OBJECTIVE: To determine the 17OH progesterone (17OHP) levels in the neonatal screening for Congenital Adrenal Hyperplasia due to 21 hydroxylase deficiency (CAH-21OHD). CASUISTIC AND METHOD: The evaluation was performed using 76,360 paper filter samples, obtained from newborn screening in Rio de Janeiro from June 1992 to December 2000. The 17OHP were assayed by fluoroimmunoassay method using the blood collected onto filter paper cards. The cut-off level was 10 ng/mL. The infants with 17OHP levels above this cut-off were recalled to undergo a new dosage. RESULTS: Thirty-eight patients presented 17OHP levels above the cut-off limit. In 11 (4 males, 6 females, 1 undefined gender) the diagnoses of CAH-21OHD were confirmed.
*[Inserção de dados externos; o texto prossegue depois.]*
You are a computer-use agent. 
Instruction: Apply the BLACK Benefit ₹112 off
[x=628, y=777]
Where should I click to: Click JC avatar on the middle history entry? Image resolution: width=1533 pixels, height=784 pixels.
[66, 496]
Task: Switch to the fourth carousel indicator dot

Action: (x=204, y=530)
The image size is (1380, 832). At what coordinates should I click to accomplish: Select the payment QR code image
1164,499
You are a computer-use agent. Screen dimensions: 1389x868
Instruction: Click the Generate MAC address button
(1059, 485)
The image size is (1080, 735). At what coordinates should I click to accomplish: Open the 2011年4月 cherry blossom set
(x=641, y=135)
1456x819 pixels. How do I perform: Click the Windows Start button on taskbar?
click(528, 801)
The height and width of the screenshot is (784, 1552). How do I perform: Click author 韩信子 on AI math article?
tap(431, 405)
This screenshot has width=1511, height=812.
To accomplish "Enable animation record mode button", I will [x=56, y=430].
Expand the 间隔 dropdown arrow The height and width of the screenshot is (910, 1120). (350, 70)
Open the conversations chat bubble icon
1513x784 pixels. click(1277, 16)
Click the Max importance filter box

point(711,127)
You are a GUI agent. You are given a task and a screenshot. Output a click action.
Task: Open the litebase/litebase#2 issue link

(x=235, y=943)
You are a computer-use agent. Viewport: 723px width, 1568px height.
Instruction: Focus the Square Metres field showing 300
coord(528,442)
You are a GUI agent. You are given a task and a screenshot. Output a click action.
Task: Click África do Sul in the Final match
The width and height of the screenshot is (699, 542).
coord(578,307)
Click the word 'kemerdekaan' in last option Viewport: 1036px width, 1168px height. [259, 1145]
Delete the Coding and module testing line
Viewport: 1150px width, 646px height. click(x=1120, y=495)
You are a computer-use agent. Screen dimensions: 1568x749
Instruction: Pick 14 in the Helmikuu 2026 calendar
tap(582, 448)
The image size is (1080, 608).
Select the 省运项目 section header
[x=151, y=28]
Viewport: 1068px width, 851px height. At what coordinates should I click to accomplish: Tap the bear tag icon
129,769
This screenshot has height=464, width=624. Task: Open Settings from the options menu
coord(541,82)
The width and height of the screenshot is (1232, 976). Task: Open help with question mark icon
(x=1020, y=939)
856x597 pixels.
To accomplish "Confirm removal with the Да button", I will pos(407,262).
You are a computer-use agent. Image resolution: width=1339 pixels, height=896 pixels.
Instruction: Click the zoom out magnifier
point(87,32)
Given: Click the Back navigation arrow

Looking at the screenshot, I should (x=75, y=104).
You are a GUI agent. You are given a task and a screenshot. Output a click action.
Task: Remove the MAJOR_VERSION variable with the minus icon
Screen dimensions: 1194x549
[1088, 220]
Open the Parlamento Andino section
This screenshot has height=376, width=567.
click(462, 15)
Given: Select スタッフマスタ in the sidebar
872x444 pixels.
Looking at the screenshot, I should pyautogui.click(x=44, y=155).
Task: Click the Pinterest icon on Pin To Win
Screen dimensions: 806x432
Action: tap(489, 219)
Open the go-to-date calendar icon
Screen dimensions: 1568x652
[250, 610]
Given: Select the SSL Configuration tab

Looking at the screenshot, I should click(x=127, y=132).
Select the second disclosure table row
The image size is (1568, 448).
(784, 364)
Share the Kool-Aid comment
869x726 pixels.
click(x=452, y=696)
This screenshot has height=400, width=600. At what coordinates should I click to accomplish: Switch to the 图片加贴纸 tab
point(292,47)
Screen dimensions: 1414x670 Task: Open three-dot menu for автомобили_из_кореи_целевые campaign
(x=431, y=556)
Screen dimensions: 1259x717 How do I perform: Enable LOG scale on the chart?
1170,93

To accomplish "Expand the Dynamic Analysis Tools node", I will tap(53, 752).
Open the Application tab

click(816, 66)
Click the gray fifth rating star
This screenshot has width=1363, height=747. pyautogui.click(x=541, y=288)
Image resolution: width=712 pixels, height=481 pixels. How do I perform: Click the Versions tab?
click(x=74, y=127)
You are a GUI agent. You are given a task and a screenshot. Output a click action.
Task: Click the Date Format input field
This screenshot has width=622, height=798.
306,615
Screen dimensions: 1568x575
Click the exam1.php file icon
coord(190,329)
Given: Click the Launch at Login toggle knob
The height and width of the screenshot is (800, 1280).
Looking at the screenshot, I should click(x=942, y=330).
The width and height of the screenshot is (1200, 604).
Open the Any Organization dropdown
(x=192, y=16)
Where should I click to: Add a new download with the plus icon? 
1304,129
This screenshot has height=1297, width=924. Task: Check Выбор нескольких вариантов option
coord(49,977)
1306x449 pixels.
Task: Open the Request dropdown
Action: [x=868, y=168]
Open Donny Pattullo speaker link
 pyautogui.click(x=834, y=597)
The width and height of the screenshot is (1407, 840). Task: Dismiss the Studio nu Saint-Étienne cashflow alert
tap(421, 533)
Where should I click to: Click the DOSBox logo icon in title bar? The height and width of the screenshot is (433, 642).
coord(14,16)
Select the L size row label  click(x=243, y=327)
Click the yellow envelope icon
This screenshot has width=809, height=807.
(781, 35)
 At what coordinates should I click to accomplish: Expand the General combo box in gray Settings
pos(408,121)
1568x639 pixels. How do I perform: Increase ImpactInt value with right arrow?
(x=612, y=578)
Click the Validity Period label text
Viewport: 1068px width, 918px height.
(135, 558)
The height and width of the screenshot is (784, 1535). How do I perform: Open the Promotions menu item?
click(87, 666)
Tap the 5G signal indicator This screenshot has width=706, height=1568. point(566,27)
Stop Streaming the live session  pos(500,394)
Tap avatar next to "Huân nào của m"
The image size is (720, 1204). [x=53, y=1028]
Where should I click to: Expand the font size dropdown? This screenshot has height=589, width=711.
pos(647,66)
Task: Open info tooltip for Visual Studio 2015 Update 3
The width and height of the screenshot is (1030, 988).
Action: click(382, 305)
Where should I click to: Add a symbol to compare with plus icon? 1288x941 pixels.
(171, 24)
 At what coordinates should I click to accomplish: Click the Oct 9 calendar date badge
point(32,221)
Their 17OHP levels ranged from 25 to 254.5 ng/mL (mean: 133.84 ng/mL) on the first analysis and from 46.86 to 360 ng/mL (mean: 218.84 ng/mL) on the second analysis. The patients with the salt-wasting form showed higher 17OHP levels when compared to simple virilizers, both on the first analysis (mean: 169.21 ng/mL vs 27.46 ng/mL) and on the second one (mean: 227.16 ng/mL vs 110.95 ng/mL). Among the 27 infants without confirmed disease (false-positives), 17OHP levels ranged from 10.27 to 27.5 ng/mL (mean: 14.8 ng/mL) on the first sample and from 2.39 to 32.39 ng/mL (mean: 10.07 ng/mL) on the second. In this group, 8 children maintained borderline 17OHP levels during a variable period, but in 7 of them it was normalized before the first year of life. In the remaining case, who was asymptomatic after 8 years of follow-up, a cortrosin stimulation test was compatible with the non-classic form of the disease. CONCLUSION: These data confirm that 17OHP analysis was a reliable test to CAH-21OHD neonatal screening and was able to differentiate between normal infants and those with the classical form of CAH-21OHD.